Objective
Recast the material below, from the line containing "Click the Radeon Graphics logo in CPU-Z" up to and including the line containing "coord(99,257)", as a Markdown table with the columns Row and Line. Number each row and omit blank lines.

The records
* begin *

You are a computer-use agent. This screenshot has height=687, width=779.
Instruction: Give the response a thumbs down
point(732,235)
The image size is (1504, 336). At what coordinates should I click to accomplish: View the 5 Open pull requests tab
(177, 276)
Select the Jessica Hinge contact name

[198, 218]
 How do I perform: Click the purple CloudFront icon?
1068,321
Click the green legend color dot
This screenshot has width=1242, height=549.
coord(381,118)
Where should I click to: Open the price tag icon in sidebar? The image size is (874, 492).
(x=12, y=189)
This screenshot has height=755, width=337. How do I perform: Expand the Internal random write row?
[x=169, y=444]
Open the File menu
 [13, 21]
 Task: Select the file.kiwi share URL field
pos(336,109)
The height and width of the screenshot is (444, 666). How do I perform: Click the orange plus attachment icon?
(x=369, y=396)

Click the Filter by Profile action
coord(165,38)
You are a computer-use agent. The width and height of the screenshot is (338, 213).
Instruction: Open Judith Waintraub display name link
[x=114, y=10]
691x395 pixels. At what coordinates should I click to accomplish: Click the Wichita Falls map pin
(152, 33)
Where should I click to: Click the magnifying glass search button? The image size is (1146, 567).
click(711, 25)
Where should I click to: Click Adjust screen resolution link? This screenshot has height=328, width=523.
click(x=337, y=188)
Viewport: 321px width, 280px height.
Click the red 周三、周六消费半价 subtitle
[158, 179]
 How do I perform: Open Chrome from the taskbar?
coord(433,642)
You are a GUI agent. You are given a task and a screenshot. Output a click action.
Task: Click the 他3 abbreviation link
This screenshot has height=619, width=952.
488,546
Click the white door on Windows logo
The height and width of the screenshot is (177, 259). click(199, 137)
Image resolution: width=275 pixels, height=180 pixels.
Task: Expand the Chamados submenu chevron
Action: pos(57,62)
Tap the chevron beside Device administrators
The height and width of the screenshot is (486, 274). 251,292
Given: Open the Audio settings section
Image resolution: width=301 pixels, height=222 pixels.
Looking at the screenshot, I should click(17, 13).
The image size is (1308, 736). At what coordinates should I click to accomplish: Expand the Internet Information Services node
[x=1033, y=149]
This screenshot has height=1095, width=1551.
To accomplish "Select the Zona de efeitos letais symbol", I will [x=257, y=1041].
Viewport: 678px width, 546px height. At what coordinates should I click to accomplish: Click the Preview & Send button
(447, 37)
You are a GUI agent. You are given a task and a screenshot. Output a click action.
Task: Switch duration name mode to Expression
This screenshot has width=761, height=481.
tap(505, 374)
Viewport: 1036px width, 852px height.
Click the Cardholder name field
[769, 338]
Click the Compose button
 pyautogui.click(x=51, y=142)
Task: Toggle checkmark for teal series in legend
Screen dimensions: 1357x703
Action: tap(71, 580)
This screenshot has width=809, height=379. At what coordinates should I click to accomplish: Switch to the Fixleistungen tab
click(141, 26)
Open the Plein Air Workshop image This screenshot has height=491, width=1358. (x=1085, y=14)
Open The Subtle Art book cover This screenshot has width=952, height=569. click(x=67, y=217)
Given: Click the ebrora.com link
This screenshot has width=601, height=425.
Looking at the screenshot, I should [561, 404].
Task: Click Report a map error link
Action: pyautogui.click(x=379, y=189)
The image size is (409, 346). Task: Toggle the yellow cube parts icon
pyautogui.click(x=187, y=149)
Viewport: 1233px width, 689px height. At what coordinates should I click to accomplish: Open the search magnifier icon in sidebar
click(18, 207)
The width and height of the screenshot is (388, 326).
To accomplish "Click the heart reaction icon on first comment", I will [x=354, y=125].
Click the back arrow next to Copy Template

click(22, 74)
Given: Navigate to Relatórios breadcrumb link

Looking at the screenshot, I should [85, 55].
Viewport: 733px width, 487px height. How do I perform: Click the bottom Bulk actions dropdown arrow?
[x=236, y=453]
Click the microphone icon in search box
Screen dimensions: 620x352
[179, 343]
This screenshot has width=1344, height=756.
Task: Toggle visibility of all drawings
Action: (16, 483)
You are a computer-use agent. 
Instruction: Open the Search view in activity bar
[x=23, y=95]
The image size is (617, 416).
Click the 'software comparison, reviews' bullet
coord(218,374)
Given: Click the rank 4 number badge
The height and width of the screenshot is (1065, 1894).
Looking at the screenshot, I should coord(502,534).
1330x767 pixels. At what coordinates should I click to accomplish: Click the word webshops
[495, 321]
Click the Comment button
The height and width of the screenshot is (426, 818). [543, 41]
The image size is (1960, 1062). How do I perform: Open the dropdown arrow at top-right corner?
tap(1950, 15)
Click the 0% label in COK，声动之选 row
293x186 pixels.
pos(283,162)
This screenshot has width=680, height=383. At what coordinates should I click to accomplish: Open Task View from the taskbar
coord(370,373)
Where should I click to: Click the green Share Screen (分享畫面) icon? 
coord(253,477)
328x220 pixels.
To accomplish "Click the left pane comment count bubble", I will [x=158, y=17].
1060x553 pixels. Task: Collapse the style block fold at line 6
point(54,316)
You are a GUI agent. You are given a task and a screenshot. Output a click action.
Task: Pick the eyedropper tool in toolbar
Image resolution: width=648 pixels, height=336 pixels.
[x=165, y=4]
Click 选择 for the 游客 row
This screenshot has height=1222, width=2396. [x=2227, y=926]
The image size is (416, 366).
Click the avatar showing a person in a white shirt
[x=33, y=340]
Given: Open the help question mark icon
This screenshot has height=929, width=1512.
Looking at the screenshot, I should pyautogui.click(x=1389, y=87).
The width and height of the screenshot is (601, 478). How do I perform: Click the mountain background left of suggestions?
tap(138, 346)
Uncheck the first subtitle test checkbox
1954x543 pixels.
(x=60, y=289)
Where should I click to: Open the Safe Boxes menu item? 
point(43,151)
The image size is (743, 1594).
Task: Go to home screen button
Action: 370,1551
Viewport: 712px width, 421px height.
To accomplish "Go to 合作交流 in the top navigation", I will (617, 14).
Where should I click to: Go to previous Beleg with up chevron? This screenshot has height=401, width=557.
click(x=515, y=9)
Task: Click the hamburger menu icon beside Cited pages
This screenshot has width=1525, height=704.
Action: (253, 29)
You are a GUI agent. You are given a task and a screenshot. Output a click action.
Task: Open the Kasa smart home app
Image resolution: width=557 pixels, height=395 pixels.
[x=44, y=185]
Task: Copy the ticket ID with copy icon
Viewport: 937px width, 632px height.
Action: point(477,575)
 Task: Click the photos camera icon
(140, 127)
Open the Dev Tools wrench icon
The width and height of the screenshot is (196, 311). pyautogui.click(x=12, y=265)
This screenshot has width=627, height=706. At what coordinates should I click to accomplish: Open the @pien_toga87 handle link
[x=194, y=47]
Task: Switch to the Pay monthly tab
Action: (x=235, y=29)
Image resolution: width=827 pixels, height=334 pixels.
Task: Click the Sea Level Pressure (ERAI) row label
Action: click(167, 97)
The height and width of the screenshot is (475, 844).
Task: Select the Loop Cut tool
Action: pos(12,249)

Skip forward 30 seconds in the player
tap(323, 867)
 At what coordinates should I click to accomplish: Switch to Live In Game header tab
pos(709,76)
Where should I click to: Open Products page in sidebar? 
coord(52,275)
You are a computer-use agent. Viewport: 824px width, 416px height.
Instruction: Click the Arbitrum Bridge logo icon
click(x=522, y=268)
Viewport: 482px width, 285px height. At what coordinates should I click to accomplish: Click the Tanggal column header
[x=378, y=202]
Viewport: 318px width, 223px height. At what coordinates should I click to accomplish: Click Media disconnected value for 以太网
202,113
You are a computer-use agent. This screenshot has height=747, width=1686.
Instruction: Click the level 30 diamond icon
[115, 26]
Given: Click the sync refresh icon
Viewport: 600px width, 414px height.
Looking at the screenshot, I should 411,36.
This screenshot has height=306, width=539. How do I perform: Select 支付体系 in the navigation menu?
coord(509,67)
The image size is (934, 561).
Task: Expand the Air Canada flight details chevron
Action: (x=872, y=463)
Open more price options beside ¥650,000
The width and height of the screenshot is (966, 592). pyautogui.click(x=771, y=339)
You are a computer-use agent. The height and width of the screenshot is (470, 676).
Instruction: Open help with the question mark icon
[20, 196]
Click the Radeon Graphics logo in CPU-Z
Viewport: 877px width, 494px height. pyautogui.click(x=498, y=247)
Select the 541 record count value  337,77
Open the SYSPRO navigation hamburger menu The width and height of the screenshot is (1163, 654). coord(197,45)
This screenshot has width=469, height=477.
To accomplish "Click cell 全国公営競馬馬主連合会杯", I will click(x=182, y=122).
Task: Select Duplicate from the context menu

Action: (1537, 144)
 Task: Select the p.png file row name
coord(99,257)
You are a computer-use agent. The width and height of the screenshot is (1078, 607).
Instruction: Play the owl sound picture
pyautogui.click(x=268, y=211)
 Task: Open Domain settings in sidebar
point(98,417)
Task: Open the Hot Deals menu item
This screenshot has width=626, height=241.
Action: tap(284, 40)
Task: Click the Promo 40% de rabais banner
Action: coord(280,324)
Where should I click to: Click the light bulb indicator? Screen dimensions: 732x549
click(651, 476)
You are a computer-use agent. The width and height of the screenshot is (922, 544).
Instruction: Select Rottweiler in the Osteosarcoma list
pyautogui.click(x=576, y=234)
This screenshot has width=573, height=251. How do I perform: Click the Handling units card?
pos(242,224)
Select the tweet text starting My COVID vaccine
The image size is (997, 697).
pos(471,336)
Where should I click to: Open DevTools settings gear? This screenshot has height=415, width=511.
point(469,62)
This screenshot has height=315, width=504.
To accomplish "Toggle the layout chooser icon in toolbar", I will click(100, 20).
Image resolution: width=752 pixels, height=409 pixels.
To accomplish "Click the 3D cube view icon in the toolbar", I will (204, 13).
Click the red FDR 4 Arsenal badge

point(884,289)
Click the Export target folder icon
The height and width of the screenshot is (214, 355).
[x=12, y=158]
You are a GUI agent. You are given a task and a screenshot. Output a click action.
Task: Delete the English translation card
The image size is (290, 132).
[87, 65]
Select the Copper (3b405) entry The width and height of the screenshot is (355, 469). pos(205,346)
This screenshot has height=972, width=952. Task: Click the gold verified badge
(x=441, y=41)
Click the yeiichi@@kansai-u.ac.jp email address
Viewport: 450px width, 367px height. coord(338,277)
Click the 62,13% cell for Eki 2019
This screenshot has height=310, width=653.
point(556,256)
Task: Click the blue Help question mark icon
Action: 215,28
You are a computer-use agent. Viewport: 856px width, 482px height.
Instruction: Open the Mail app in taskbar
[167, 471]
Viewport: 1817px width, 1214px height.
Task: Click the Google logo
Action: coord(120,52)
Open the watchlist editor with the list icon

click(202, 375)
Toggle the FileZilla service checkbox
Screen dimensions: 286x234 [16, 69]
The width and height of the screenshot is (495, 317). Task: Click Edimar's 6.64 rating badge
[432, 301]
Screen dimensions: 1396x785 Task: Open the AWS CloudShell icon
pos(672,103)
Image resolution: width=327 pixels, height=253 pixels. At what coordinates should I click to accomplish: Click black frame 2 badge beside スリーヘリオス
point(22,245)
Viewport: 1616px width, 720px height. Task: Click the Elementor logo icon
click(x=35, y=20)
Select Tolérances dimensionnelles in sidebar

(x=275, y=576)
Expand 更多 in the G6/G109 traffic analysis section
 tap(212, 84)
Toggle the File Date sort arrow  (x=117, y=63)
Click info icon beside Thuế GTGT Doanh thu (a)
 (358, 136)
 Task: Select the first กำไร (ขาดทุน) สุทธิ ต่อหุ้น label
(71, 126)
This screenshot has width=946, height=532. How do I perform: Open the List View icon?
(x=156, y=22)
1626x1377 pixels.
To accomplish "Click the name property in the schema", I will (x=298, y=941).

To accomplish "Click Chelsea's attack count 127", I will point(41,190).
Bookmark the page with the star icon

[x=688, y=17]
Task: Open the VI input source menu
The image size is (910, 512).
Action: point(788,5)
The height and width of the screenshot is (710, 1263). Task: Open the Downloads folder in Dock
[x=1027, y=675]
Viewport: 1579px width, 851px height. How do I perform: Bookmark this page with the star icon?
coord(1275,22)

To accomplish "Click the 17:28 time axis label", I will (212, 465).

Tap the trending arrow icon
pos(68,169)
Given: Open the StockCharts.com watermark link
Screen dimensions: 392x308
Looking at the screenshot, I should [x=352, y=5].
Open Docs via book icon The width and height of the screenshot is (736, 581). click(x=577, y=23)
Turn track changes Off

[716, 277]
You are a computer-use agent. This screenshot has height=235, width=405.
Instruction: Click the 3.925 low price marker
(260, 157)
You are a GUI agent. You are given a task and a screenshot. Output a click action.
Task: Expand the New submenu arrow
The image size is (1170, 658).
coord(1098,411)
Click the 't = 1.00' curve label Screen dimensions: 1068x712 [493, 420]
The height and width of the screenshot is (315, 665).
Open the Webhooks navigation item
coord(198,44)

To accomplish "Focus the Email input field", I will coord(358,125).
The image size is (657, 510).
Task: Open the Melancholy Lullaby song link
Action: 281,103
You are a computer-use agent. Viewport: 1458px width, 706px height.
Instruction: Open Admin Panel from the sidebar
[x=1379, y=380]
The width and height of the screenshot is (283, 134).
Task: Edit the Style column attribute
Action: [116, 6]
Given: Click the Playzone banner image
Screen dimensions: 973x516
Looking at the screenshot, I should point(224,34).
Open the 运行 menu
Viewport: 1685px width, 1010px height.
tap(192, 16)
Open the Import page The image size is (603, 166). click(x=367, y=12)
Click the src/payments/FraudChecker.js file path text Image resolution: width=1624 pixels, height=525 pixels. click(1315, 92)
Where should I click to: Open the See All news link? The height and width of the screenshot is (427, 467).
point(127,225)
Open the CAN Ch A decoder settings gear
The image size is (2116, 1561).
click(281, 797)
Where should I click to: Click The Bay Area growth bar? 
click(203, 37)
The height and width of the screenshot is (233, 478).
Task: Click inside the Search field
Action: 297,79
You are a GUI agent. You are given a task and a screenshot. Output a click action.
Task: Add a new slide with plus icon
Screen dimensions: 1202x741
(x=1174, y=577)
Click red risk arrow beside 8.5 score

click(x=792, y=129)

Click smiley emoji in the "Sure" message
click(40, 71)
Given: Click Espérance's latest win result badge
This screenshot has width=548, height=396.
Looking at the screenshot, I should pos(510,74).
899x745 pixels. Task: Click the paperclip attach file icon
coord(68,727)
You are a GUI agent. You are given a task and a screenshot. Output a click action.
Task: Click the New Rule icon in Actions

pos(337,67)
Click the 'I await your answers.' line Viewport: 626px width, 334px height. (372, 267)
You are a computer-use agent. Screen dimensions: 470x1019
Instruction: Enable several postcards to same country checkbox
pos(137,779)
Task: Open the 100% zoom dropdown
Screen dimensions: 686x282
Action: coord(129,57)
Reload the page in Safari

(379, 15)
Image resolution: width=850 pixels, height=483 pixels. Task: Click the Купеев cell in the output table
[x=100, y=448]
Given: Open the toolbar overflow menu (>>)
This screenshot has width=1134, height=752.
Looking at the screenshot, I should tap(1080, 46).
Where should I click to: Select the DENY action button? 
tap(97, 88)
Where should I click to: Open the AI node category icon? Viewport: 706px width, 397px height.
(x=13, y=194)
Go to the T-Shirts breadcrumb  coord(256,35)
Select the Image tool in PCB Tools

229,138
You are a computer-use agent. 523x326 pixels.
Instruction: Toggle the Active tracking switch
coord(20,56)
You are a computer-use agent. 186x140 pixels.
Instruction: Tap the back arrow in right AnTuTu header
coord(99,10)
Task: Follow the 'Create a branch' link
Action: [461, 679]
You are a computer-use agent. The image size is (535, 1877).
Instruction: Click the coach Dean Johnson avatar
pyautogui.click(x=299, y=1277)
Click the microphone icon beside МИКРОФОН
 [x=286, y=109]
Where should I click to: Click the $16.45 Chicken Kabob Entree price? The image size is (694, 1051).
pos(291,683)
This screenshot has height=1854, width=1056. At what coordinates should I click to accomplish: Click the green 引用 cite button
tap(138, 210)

* end *

The response
| Row | Line |
|---|---|
| 1 | Click the Radeon Graphics logo in CPU-Z |
| 2 | Viewport: 877px width, 494px height. pyautogui.click(x=498, y=247) |
| 3 | Select the 541 record count value  337,77 |
| 4 | Open the SYSPRO navigation hamburger menu The width and height of the screenshot is (1163, 654). coord(197,45) |
| 5 | This screenshot has width=469, height=477. |
| 6 | To accomplish "Click cell 全国公営競馬馬主連合会杯", I will click(x=182, y=122). |
| 7 | Task: Select Duplicate from the context menu |
| 8 | Action: (1537, 144) |
| 9 |  Task: Select the p.png file row name |
| 10 | coord(99,257) |